EXERCISE OBJECTIVE: Every entry must be duplicated precisely as written.

EXTRACTED RECORDS:
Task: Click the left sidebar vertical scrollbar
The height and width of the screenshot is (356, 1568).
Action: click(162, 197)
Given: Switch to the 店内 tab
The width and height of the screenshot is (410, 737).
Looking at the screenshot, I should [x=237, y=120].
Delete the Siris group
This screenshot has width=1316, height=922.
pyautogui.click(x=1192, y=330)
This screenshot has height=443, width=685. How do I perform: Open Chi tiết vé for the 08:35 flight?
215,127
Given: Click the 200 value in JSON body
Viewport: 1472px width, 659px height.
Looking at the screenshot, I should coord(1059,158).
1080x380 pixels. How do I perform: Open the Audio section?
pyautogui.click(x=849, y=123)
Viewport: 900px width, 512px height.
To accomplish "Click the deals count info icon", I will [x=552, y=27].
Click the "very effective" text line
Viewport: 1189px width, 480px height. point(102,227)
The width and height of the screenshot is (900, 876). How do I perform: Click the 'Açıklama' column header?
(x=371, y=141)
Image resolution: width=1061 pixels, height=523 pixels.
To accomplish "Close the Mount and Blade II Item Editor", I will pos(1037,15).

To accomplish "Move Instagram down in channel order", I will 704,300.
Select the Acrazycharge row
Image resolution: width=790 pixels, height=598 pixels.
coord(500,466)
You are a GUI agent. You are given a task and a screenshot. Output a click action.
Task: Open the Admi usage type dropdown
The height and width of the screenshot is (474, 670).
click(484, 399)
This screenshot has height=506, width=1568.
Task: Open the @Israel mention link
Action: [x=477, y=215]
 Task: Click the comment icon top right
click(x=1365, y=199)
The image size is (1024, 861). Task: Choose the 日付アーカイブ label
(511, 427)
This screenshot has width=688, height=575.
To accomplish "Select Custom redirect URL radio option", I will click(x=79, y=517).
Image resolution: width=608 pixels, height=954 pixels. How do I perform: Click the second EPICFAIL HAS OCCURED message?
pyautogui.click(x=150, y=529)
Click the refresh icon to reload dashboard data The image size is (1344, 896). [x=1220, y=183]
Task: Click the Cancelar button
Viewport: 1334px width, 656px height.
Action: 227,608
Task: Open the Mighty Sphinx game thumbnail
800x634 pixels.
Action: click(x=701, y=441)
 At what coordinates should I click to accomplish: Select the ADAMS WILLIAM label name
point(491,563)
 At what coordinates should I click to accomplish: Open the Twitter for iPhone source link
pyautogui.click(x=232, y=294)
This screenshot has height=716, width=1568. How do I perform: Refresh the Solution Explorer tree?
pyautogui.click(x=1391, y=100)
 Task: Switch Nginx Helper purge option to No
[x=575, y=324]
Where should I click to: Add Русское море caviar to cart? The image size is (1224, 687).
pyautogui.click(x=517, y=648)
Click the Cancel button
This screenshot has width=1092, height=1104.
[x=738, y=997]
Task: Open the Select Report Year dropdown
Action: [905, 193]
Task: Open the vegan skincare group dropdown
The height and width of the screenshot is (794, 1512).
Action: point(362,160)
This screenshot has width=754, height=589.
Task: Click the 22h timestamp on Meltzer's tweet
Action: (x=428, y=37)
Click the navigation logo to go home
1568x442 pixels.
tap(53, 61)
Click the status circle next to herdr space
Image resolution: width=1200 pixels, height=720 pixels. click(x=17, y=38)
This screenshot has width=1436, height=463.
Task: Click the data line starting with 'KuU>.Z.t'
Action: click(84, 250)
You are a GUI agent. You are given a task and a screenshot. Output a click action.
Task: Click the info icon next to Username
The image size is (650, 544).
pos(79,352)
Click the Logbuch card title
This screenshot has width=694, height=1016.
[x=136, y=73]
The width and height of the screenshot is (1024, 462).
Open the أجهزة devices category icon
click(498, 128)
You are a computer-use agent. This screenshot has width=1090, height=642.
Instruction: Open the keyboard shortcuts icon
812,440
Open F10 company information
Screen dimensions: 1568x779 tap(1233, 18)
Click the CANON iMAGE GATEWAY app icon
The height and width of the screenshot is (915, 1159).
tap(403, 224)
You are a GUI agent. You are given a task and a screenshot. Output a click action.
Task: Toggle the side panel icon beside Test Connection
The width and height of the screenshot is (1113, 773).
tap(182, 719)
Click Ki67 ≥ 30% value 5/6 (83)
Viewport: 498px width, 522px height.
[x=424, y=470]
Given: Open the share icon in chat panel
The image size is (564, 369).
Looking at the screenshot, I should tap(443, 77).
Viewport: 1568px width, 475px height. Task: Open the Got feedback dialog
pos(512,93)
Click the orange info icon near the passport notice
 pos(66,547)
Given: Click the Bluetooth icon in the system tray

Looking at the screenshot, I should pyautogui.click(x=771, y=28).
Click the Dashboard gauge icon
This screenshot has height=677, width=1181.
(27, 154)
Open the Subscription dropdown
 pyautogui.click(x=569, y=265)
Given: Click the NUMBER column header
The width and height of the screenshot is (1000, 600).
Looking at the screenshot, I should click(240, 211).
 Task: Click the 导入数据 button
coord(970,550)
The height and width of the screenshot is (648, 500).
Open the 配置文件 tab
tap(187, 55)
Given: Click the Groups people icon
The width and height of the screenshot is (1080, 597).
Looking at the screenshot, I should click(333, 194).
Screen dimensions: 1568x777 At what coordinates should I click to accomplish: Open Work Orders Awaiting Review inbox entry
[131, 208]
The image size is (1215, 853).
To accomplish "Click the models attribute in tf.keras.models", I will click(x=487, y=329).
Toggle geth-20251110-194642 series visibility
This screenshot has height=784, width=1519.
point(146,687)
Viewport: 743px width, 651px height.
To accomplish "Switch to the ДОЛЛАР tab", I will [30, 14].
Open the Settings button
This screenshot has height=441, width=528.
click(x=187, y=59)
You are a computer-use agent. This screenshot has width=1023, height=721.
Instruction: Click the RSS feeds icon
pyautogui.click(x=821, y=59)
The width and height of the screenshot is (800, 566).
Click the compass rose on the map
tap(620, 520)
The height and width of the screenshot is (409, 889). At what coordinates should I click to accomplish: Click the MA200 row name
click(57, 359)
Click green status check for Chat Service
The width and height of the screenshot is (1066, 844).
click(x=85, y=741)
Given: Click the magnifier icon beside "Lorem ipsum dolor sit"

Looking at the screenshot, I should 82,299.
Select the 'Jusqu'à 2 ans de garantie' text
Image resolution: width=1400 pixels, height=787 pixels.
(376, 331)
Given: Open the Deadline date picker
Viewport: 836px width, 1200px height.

EXPECTED ANSWER:
Task: Click the left sidebar vertical scrollbar
The height and width of the screenshot is (356, 1568).
Action: click(162, 197)
Given: Switch to the 店内 tab
The width and height of the screenshot is (410, 737).
Looking at the screenshot, I should [x=237, y=120].
Delete the Siris group
This screenshot has width=1316, height=922.
pyautogui.click(x=1192, y=330)
This screenshot has height=443, width=685. How do I perform: Open Chi tiết vé for the 08:35 flight?
215,127
Given: Click the 200 value in JSON body
Viewport: 1472px width, 659px height.
Looking at the screenshot, I should coord(1059,158).
1080x380 pixels. How do I perform: Open the Audio section?
pyautogui.click(x=849, y=123)
Viewport: 900px width, 512px height.
To accomplish "Click the deals count info icon", I will [x=552, y=27].
Click the "very effective" text line
Viewport: 1189px width, 480px height. point(102,227)
The width and height of the screenshot is (900, 876). How do I perform: Click the 'Açıklama' column header?
(x=371, y=141)
Image resolution: width=1061 pixels, height=523 pixels.
To accomplish "Close the Mount and Blade II Item Editor", I will pos(1037,15).

To accomplish "Move Instagram down in channel order", I will 704,300.
Select the Acrazycharge row
Image resolution: width=790 pixels, height=598 pixels.
coord(500,466)
You are a GUI agent. You are given a task and a screenshot. Output a click action.
Task: Open the Admi usage type dropdown
The height and width of the screenshot is (474, 670).
click(484, 399)
This screenshot has height=506, width=1568.
Task: Open the @Israel mention link
Action: [x=477, y=215]
 Task: Click the comment icon top right
click(x=1365, y=199)
The image size is (1024, 861). Task: Choose the 日付アーカイブ label
(511, 427)
This screenshot has width=688, height=575.
To accomplish "Select Custom redirect URL radio option", I will click(x=79, y=517).
Image resolution: width=608 pixels, height=954 pixels. How do I perform: Click the second EPICFAIL HAS OCCURED message?
pyautogui.click(x=150, y=529)
Click the refresh icon to reload dashboard data The image size is (1344, 896). [x=1220, y=183]
Task: Click the Cancelar button
Viewport: 1334px width, 656px height.
Action: 227,608
Task: Open the Mighty Sphinx game thumbnail
800x634 pixels.
Action: click(x=701, y=441)
 At what coordinates should I click to accomplish: Select the ADAMS WILLIAM label name
point(491,563)
 At what coordinates should I click to accomplish: Open the Twitter for iPhone source link
pyautogui.click(x=232, y=294)
This screenshot has height=716, width=1568. How do I perform: Refresh the Solution Explorer tree?
pyautogui.click(x=1391, y=100)
 Task: Switch Nginx Helper purge option to No
[x=575, y=324]
Where should I click to: Add Русское море caviar to cart? The image size is (1224, 687).
pyautogui.click(x=517, y=648)
Click the Cancel button
This screenshot has width=1092, height=1104.
[x=738, y=997]
Task: Open the Select Report Year dropdown
Action: [905, 193]
Task: Open the vegan skincare group dropdown
The height and width of the screenshot is (794, 1512).
Action: point(362,160)
This screenshot has width=754, height=589.
Task: Click the 22h timestamp on Meltzer's tweet
Action: (x=428, y=37)
Click the navigation logo to go home
1568x442 pixels.
tap(53, 61)
Click the status circle next to herdr space
Image resolution: width=1200 pixels, height=720 pixels. click(x=17, y=38)
This screenshot has width=1436, height=463.
Task: Click the data line starting with 'KuU>.Z.t'
Action: click(84, 250)
You are a GUI agent. You are given a task and a screenshot. Output a click action.
Task: Click the info icon next to Username
The image size is (650, 544).
pos(79,352)
Click the Logbuch card title
This screenshot has width=694, height=1016.
[x=136, y=73]
The width and height of the screenshot is (1024, 462).
Open the أجهزة devices category icon
click(498, 128)
You are a computer-use agent. This screenshot has width=1090, height=642.
Instruction: Open the keyboard shortcuts icon
812,440
Open F10 company information
Screen dimensions: 1568x779 tap(1233, 18)
Click the CANON iMAGE GATEWAY app icon
The height and width of the screenshot is (915, 1159).
tap(403, 224)
You are a GUI agent. You are given a task and a screenshot. Output a click action.
Task: Toggle the side panel icon beside Test Connection
The width and height of the screenshot is (1113, 773).
tap(182, 719)
Click Ki67 ≥ 30% value 5/6 (83)
Viewport: 498px width, 522px height.
[x=424, y=470]
Given: Open the share icon in chat panel
The image size is (564, 369).
Looking at the screenshot, I should tap(443, 77).
Viewport: 1568px width, 475px height. Task: Open the Got feedback dialog
pos(512,93)
Click the orange info icon near the passport notice
 pos(66,547)
Given: Click the Bluetooth icon in the system tray

Looking at the screenshot, I should pyautogui.click(x=771, y=28).
Click the Dashboard gauge icon
This screenshot has height=677, width=1181.
(27, 154)
Open the Subscription dropdown
 pyautogui.click(x=569, y=265)
Given: Click the NUMBER column header
The width and height of the screenshot is (1000, 600).
Looking at the screenshot, I should click(240, 211).
 Task: Click the 导入数据 button
coord(970,550)
The height and width of the screenshot is (648, 500).
Open the 配置文件 tab
tap(187, 55)
Given: Click the Groups people icon
The width and height of the screenshot is (1080, 597).
Looking at the screenshot, I should click(333, 194).
Screen dimensions: 1568x777 At what coordinates should I click to accomplish: Open Work Orders Awaiting Review inbox entry
[131, 208]
The image size is (1215, 853).
To accomplish "Click the models attribute in tf.keras.models", I will click(x=487, y=329).
Toggle geth-20251110-194642 series visibility
This screenshot has height=784, width=1519.
point(146,687)
Viewport: 743px width, 651px height.
To accomplish "Switch to the ДОЛЛАР tab", I will [30, 14].
Open the Settings button
This screenshot has height=441, width=528.
click(x=187, y=59)
You are a computer-use agent. This screenshot has width=1023, height=721.
Instruction: Click the RSS feeds icon
pyautogui.click(x=821, y=59)
The width and height of the screenshot is (800, 566).
Click the compass rose on the map
tap(620, 520)
The height and width of the screenshot is (409, 889). At what coordinates should I click to accomplish: Click the MA200 row name
click(57, 359)
Click green status check for Chat Service
The width and height of the screenshot is (1066, 844).
click(x=85, y=741)
Given: Click the magnifier icon beside "Lorem ipsum dolor sit"

Looking at the screenshot, I should 82,299.
Select the 'Jusqu'à 2 ans de garantie' text
Image resolution: width=1400 pixels, height=787 pixels.
(376, 331)
Given: Open the Deadline date picker
Viewport: 836px width, 1200px height.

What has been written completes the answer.